The Unknowable Becomes Known
In 1995 the pop singer Joan Osborne released a single in which she wondered, “What if God was one of us?” Many Christians reacted to the song with cynicism, or even decried it as blasphemy. While, based on the lyrics, both of those reactions are reasonable, it is also possible to hear these lyrics, sung to a plaintive melody, as an honest question from someone without any sense of who God might be, just a sense that God might be.
While the percentage of Americans who hold traditional Christian beliefs continues to decline, nearly 90% of Americans say they believe in God. For many of these people (including, unfortunately, many in the church – but that is a subject for another day!), God is often, to use the words of St. Anselm in his famous ontological proof of God’s existence, no more than, “that of which nothing greater can be conceived.” In other words, God exists, but is largely unknowable.
At Christmas we celebrate the Incarnation – the moment in time that the God who is, in a phrase made popular by several twentieth-century theologians described as neo-Orthodox, “Wholly Other,” took on the frailty of human existence. Eugene Peterson, in his paraphrase of John 1:14, writes, “The Word became flesh and blood, and moved into the neighborhood.” The God so many people faintly intuit has come among us. The answer to Joan Osborne’s question is simply, “In Jesus, God has become one of us.”
The challenge, however, is sharing this good news with people who are longing for God yet have, to some degree, rejected Christianity. A revealing moment in “One of Us” comes in verse two, when the singer asks, “would you want to see [God’s face] if, seeing meant / That you would have to believe in things like heaven / And in Jesus and the saints, and all the prophets?” Once something has been rejected, it is often hard, on multiple levels, to come back. On this, I’m reminded of something that the twentieth-century French mystic Simone Weil wrote concerning Jesus as “the Truth.” She writes, “If one turns aside from him to go toward the truth, one will not go far before falling into his arms.”
It could be that our best hope for helping our friends and neighbors come into a relationship with God is learning to accompany them on a journey toward the reality of the God that they almost certainly intuit, yet often dismiss as unknowable, and definitely not like the God in whom they think Christians believe.
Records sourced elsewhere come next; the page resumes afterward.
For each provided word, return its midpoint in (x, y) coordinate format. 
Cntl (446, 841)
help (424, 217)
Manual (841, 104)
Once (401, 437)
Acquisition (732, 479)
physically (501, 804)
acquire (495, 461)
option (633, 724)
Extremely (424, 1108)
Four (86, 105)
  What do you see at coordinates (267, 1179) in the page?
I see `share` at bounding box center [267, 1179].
This Christmas, may we each rediscover the scandal of the unknowable God becoming known. Let us heed the exhortation of Charles Wesley in his great hymn: “Veiled in flesh the Godhead see, Hail the Incarnate Deity!” As we do, let us also be mindful of our friends and neighbors (and even enemies!) who have a sense God’s existence, and even a longing to know God, yet have rejected what they think of as Christianity. What would it look like to come alongside these dear divine image-bearers for whom Christ was pleased to die, accompanying them on a journey toward this God they long for, trusting that, eventually, they will fall into the arms of Jesus, as the God who became one of us?